[Dataset entries]
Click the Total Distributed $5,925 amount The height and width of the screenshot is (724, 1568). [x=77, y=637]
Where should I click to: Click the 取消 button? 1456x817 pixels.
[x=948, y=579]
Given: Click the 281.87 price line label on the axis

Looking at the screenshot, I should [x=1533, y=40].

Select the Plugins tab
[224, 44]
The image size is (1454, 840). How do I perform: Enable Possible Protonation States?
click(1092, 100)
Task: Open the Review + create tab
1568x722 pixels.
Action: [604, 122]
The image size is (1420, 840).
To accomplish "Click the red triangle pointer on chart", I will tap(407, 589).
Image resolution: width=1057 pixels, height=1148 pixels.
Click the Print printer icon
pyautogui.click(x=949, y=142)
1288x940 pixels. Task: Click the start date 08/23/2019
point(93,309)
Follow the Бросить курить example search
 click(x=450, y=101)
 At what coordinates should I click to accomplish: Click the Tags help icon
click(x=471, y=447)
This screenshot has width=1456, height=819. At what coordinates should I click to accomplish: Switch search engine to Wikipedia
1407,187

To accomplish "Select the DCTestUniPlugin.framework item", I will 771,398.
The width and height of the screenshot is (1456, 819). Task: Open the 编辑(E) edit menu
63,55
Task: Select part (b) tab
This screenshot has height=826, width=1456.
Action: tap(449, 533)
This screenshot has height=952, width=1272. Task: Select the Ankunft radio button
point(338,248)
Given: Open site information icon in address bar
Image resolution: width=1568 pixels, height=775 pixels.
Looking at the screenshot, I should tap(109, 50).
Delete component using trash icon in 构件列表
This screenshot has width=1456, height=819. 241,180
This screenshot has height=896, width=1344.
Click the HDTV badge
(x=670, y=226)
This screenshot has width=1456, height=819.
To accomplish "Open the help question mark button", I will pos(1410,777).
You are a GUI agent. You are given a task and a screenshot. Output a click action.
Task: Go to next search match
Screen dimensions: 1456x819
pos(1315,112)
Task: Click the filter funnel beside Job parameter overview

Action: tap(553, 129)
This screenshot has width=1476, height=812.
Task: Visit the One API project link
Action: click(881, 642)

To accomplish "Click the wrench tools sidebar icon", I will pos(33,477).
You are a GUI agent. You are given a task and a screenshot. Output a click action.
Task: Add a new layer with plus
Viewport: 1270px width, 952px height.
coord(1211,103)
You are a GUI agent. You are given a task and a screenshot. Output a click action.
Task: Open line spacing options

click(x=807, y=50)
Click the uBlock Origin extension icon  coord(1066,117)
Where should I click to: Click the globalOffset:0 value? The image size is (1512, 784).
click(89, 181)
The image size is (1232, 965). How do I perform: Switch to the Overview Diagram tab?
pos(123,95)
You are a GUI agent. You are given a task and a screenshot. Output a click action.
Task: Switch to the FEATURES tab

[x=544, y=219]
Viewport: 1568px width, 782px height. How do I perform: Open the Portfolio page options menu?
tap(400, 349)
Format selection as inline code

What needs to be done - Give only the lines from the one holding "The image size is (1454, 840)." through the one holding "Given: Open site", each restated exactly as it appears above.

Task response -
The image size is (1454, 840). How do I perform: Enable Possible Protonation States?
click(1092, 100)
Task: Open the Review + create tab
1568x722 pixels.
Action: [604, 122]
The image size is (1420, 840).
To accomplish "Click the red triangle pointer on chart", I will tap(407, 589).
Image resolution: width=1057 pixels, height=1148 pixels.
Click the Print printer icon
pyautogui.click(x=949, y=142)
1288x940 pixels. Task: Click the start date 08/23/2019
point(93,309)
Follow the Бросить курить example search
 click(x=450, y=101)
 At what coordinates should I click to accomplish: Click the Tags help icon
click(x=471, y=447)
This screenshot has width=1456, height=819. At what coordinates should I click to accomplish: Switch search engine to Wikipedia
1407,187

To accomplish "Select the DCTestUniPlugin.framework item", I will 771,398.
The width and height of the screenshot is (1456, 819). Task: Open the 编辑(E) edit menu
63,55
Task: Select part (b) tab
This screenshot has height=826, width=1456.
Action: tap(449, 533)
This screenshot has height=952, width=1272. Task: Select the Ankunft radio button
point(338,248)
Given: Open site information icon in address bar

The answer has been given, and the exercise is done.